Colorectal cancer is common and deadly. It is the third most common malignancy and the fourth most common cause of cancer death in the world. A new study published in BMC Medicine reports that diet can make a difference. The results are good news for people who skip meat.
How Do Plant-Based Diets Affect the Risk of Colorectal Cancer?
The investigators recruited more than 200,000 individuals in Hawaii and Southern California between 1993 and 1996 (BMC Medicine, Nov. 29, 2022). During almost 20 years of follow-up, nearly 5,000 volunteers developed colorectal cancer.
Utilizing data collected on diet, the researchers determined that men eating a diet rich in healthy plant foods had a significantly lower likelihood of developing this type of malignancy. The investigators hypothesize that a diet rich in fiber, polyphenols and carotenoids has anti-inflammatory activity. The gut microbiota may also contribute to the anti-cancer benefits of a plant-based diet.
Previous Research on Vegetarian Diets and Colorectal Cancer:
A large study suggests that people who skip meat most of the time are less vulnerable to colorectal cancer. Although previous studies have produced similar results, this is by far the largest.
How Did Scientists Study People Who Skip Meat?
The data come from more than 470,000 participants in the UK Biobank (BMC Medicine, Feb. 24, 2022). None had cancer at the beginning of the study, and all filled out detailed dietary questionnaires. There were four categories: people who ate meat regularly, people who ate it rarely, people who ate fish rather than meat, and vegetarians. More than half of the volunteers (247,571) said they eat meat regularly. However, a relatively large number said they are people who skip meat most of the time (205,385). The UK also has a share of pescatarians (10,696) and some vegetarians (8685). The questionnaires did not distinguish between vegetarians and vegans, who avoid dairy products, eggs and honey as well as meat, poultry and fish.
What Do the Data Show?
The researchers tracked these volunteers for an average of 11 years. Analysis showed that people who rarely or never ate meat were less likely to be diagnosed with cancer during that time. Specifically, vegetarian women had a 18 percent lower likelihood of postmenopausal breast cancer. In addition, pescatarian or vegetarian men were 20 percent less likely to develop prostate cancer. In addition, people who skip meat habitually had a 9 percent lower risk of colorectal cancer than meat-eaters. This was especially clear for men rather than women.

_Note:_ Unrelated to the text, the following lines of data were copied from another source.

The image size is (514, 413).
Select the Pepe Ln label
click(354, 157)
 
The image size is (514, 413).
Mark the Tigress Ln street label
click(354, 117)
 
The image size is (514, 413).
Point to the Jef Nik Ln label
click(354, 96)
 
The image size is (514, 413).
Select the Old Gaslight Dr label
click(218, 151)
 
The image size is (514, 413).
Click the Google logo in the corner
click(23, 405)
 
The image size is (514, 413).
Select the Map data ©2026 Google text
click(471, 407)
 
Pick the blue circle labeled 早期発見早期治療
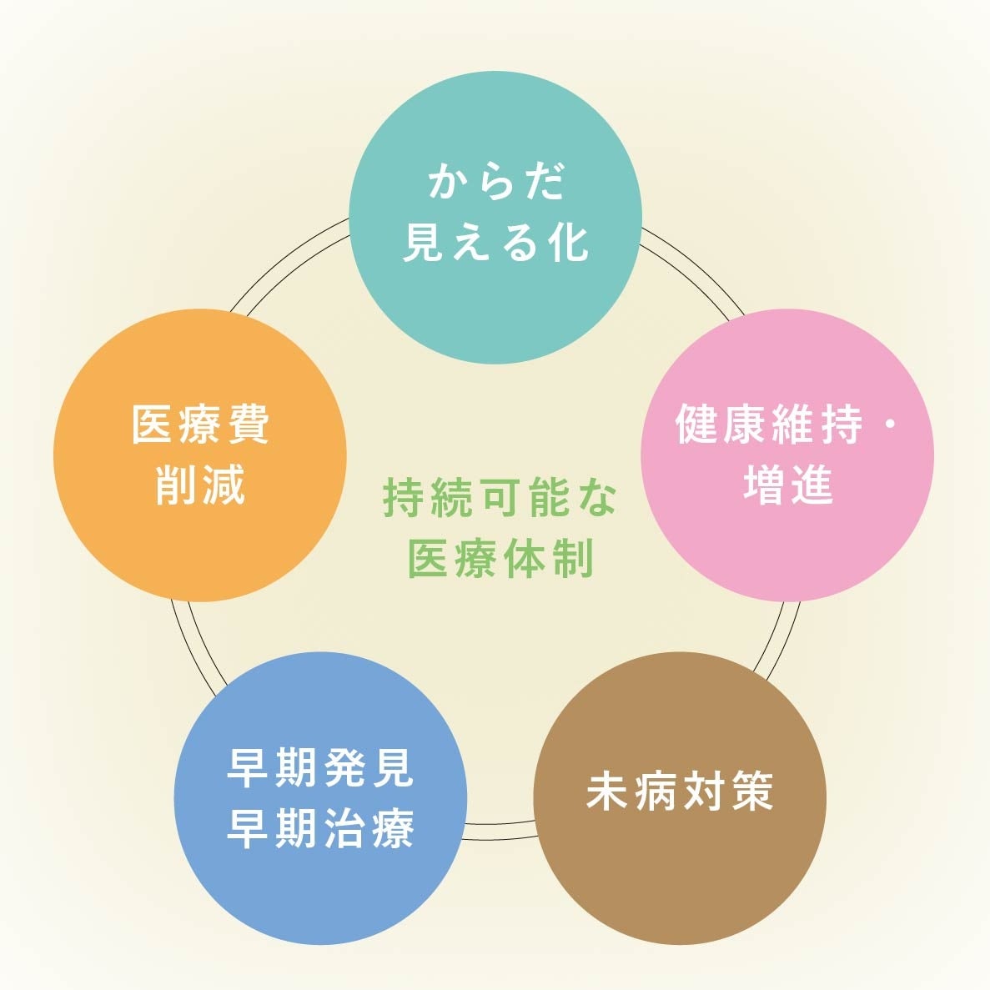click(321, 892)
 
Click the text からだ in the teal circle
click(495, 181)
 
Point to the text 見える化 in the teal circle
click(495, 243)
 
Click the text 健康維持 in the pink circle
click(767, 425)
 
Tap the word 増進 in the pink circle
click(787, 485)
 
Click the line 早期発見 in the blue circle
click(321, 768)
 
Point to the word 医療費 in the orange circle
click(200, 425)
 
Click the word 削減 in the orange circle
click(200, 485)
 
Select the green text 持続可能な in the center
click(499, 499)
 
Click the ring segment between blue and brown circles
click(499, 830)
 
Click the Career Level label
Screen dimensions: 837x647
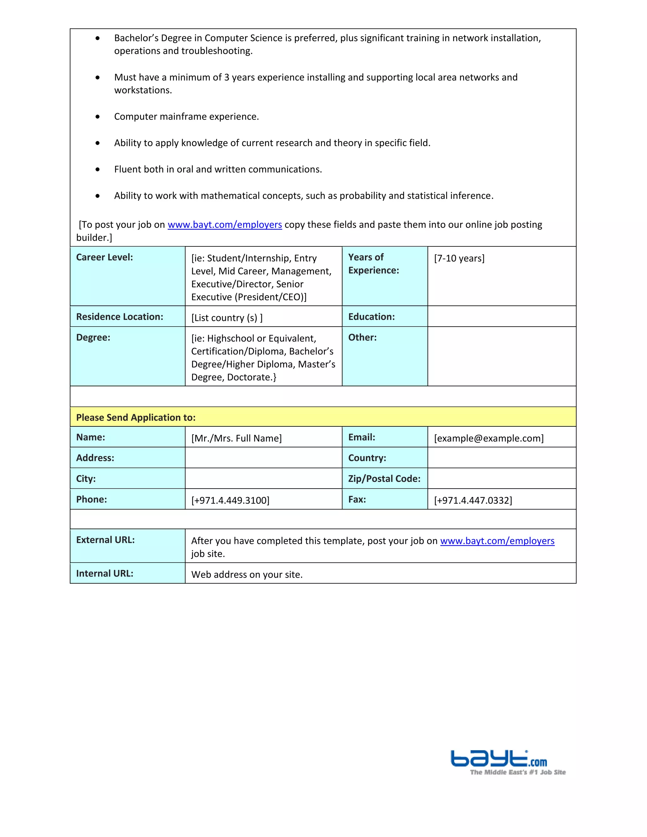(104, 257)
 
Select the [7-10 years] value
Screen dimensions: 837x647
(459, 258)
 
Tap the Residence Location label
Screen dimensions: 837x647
(120, 316)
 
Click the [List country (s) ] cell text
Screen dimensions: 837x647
(227, 318)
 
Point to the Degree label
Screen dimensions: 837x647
(93, 337)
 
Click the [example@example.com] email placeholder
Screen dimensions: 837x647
(489, 438)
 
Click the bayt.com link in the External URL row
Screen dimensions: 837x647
(497, 541)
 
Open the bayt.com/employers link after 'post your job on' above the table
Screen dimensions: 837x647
(225, 225)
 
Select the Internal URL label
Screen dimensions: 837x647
(105, 573)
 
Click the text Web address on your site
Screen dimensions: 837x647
(247, 575)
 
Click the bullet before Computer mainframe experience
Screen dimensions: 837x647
(98, 117)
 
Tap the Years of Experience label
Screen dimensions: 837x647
(373, 264)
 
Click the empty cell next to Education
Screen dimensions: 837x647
(501, 316)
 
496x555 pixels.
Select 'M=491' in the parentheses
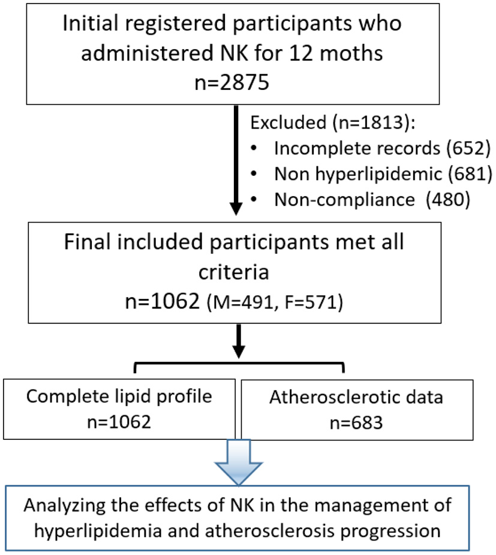tap(246, 304)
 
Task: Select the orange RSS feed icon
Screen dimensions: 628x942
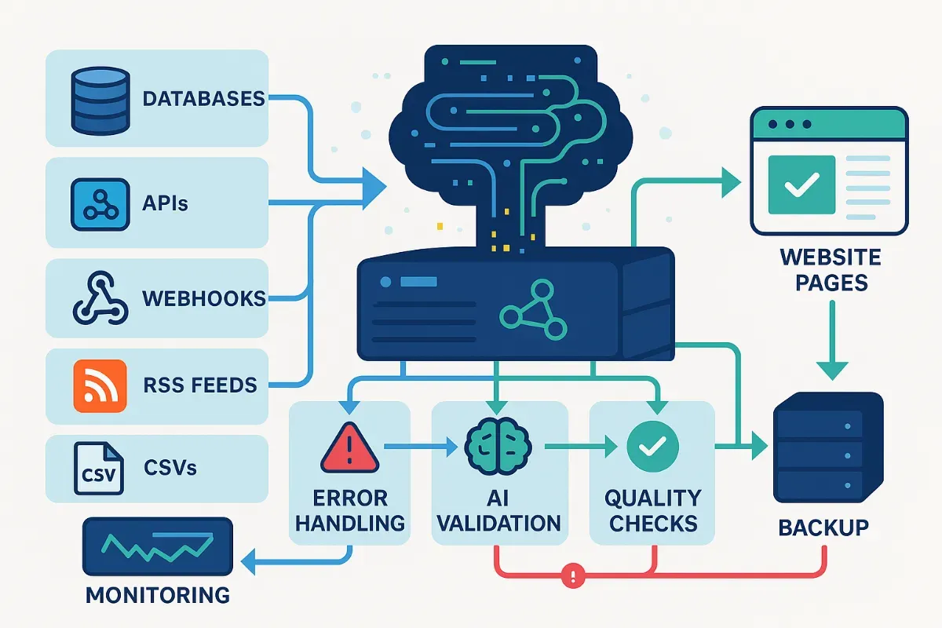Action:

The authors point out that more slender people have a lower likelihood of cancer. They believe that this helps to explain the reduced risk of breast cancer among vegetarian women. However, they could not establish whether the lower body weight and healthier lifestyles of pescatarians and vegetarians contribute to their lower chance of cancer. As a result, the investigators call for more research on people who skip meat most or all of the time to determine how they cut their chance of cancer.